Edgar was shown the business ropes by his dad, so what’s the big deal? I’m sure your family member that runs a publicly traded company does this same sort of thing all the time.

SEC documents filed earlier this year reveal that Junior OK’d a distribution and upstream deal with Green Owl Records, whose majority shareholder is rock musician Benjamin Brewer, Bronfman’s son from his former marriage to actress Sherri Brewer, whose only credit is a role in the movie Shaft. Green Owl has a two-year-plus option deal with WMG, but so far nothing has been released through the agreement. If that’s the case, what’s the money being used for?

…But here’s where the plot really thickens. Bronfman’s family ties extend to a November 2006 deal, listed in the above-mentioned SEC filing, for a three-year licensing agreement with Lev Group Ltd. for the “distribution of Warner Music Group repertoire in Israel in digital and physical formats.”

Holly. B. Lev, who’s listed as owning 100% of the Lev Group, is Bronfman’s sister.

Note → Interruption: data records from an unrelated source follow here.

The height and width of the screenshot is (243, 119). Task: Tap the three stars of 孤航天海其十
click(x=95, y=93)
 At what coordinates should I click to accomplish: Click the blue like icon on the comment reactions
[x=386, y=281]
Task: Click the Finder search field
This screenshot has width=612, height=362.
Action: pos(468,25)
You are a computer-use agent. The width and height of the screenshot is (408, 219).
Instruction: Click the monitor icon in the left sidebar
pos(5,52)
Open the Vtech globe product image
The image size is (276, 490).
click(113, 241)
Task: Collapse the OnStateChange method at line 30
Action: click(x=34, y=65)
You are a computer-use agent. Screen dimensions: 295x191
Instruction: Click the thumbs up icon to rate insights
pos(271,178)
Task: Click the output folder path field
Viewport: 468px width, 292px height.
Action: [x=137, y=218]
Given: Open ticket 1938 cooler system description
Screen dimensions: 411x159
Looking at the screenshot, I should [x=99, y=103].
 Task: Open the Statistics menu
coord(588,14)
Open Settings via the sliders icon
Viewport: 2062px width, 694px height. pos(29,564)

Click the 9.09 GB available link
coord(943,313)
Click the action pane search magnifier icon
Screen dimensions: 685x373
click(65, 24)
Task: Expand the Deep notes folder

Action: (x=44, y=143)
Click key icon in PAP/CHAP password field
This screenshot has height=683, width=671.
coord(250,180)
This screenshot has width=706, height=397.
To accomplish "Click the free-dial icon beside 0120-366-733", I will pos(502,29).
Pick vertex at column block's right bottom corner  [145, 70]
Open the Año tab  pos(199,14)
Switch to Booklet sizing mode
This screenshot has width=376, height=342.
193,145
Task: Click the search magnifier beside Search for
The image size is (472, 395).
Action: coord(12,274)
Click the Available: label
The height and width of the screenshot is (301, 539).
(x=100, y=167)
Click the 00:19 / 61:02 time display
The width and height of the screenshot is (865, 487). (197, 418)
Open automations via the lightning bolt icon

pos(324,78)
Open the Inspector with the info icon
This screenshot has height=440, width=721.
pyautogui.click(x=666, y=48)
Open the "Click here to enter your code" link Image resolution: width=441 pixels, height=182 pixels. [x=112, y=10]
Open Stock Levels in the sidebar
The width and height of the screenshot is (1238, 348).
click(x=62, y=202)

Lev has a colorful background, adopting the name Bhavani when she co-founded the company Organic India, a Google search reveals, but she had no known connection to the music business until securing the deal distribution deal from her brother.

Googling the name Lev Group Ltd. produces no results whatsoever, begging the question: exactly what kind of company is Lev, and does it have deals with any other labels?

To Benjamin Brewer’s credit, he is reportedly engaged to marry M.I.A., so that might count as an upstream deal, right? That has to count for something.

If there’s not more to this story (and it’s probably just as likely that the “more” to the story might be more on the incriminating side than the vindicating one), you really have to wonder how much longer shareholders, who aren’t likely to stay cheered up by the week Death Cab spent at No. 1 for long, will put up with this sort of mismanagement.

BRONFMAN TURNS WMG INTO A “FAMILY BUSINESS” [HITS Daily Double]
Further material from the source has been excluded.